WHAT TO WORK ON:
Your answer must be the records below, repeated exactly, with every picture left out.
-- Opening Marker --
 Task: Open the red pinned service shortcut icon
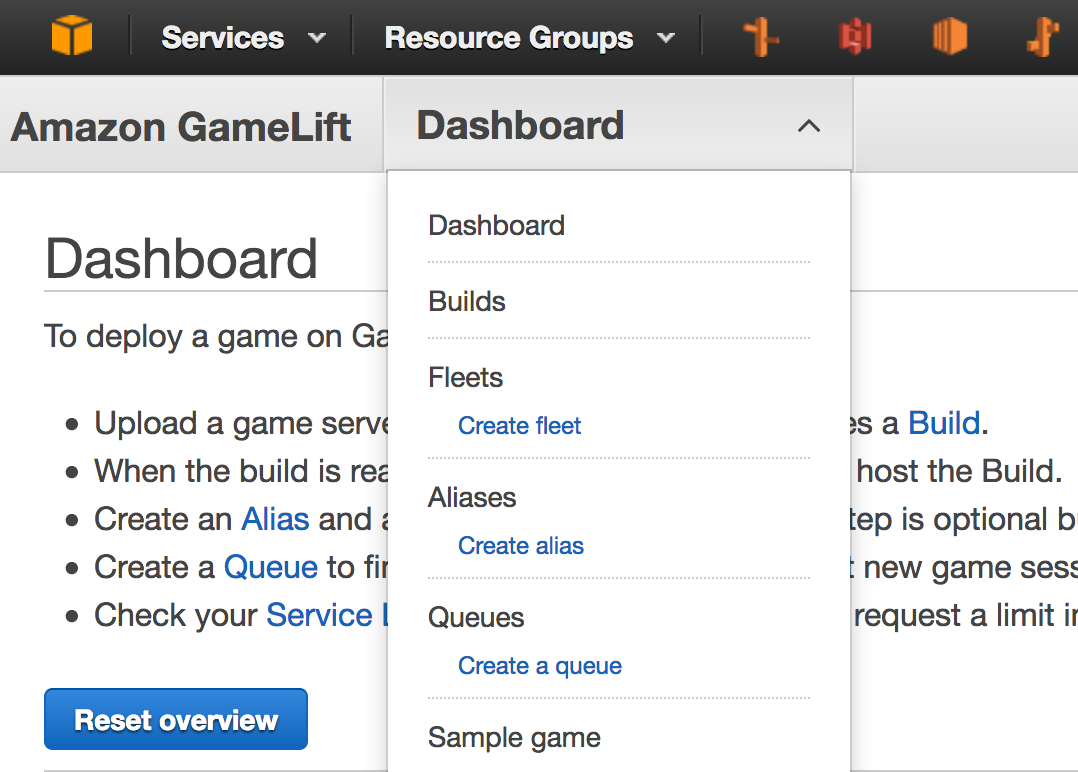pos(855,36)
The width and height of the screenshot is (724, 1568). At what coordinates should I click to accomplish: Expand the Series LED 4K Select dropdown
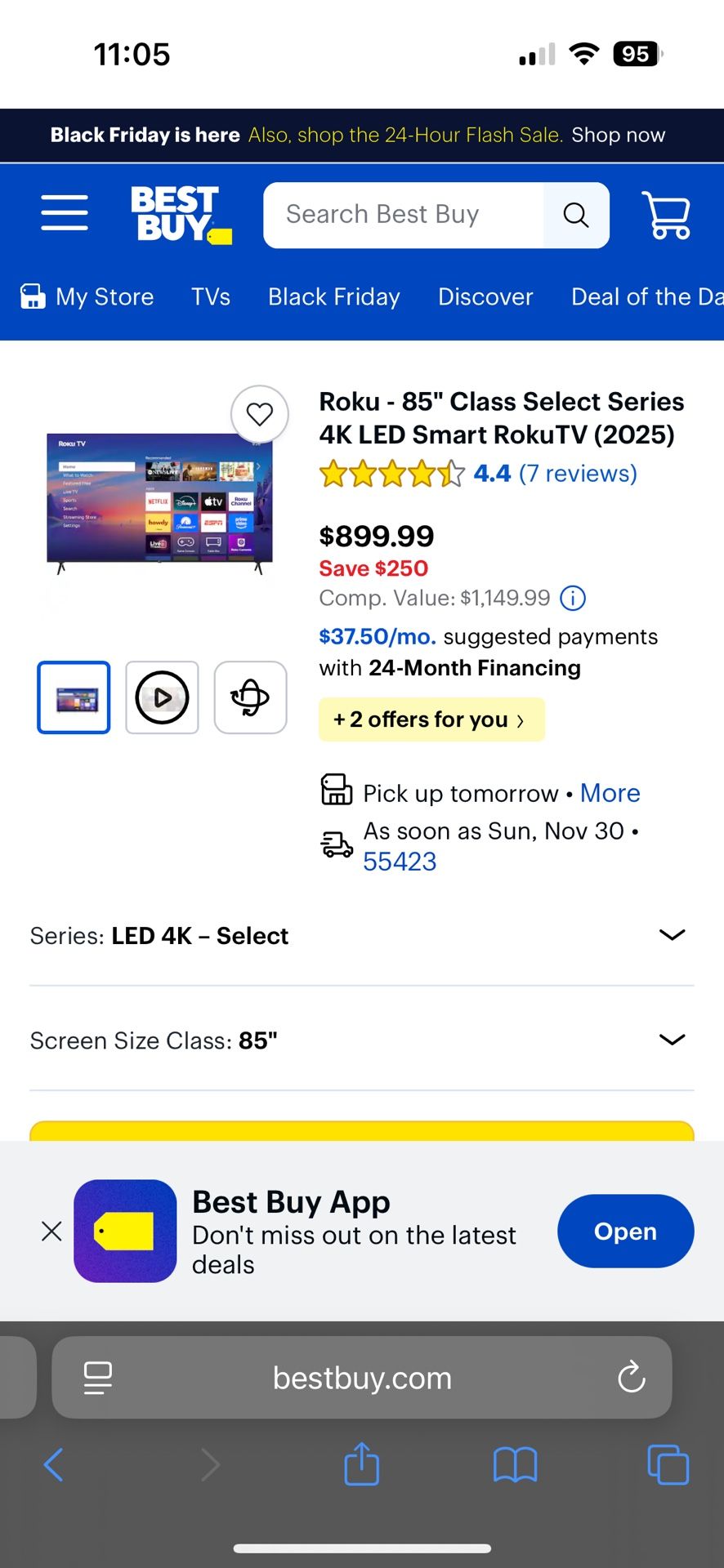(672, 935)
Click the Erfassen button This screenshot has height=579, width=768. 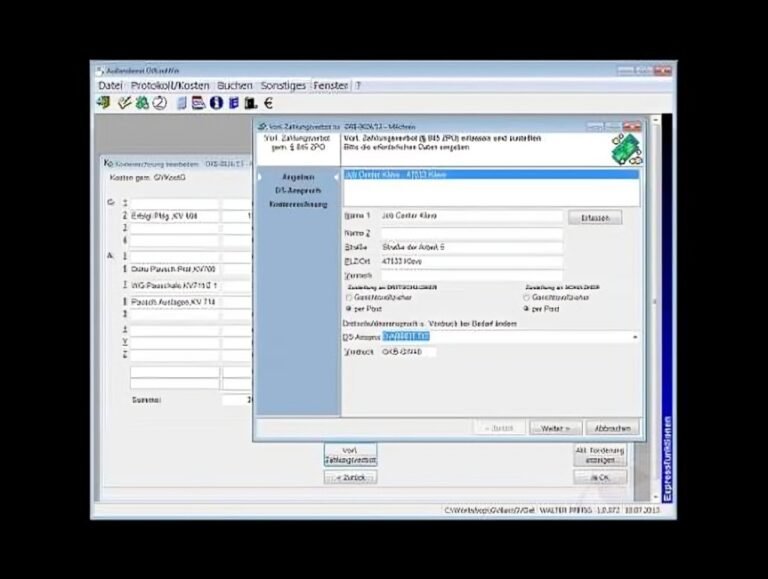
-- Closing Marker --
SOLVED PROBLEM:
 Task: Open the red pinned service shortcut icon
pos(855,36)
The width and height of the screenshot is (724, 1568). At what coordinates should I click to accomplish: Expand the Series LED 4K Select dropdown
(672, 935)
Click the Erfassen button This screenshot has height=579, width=768. 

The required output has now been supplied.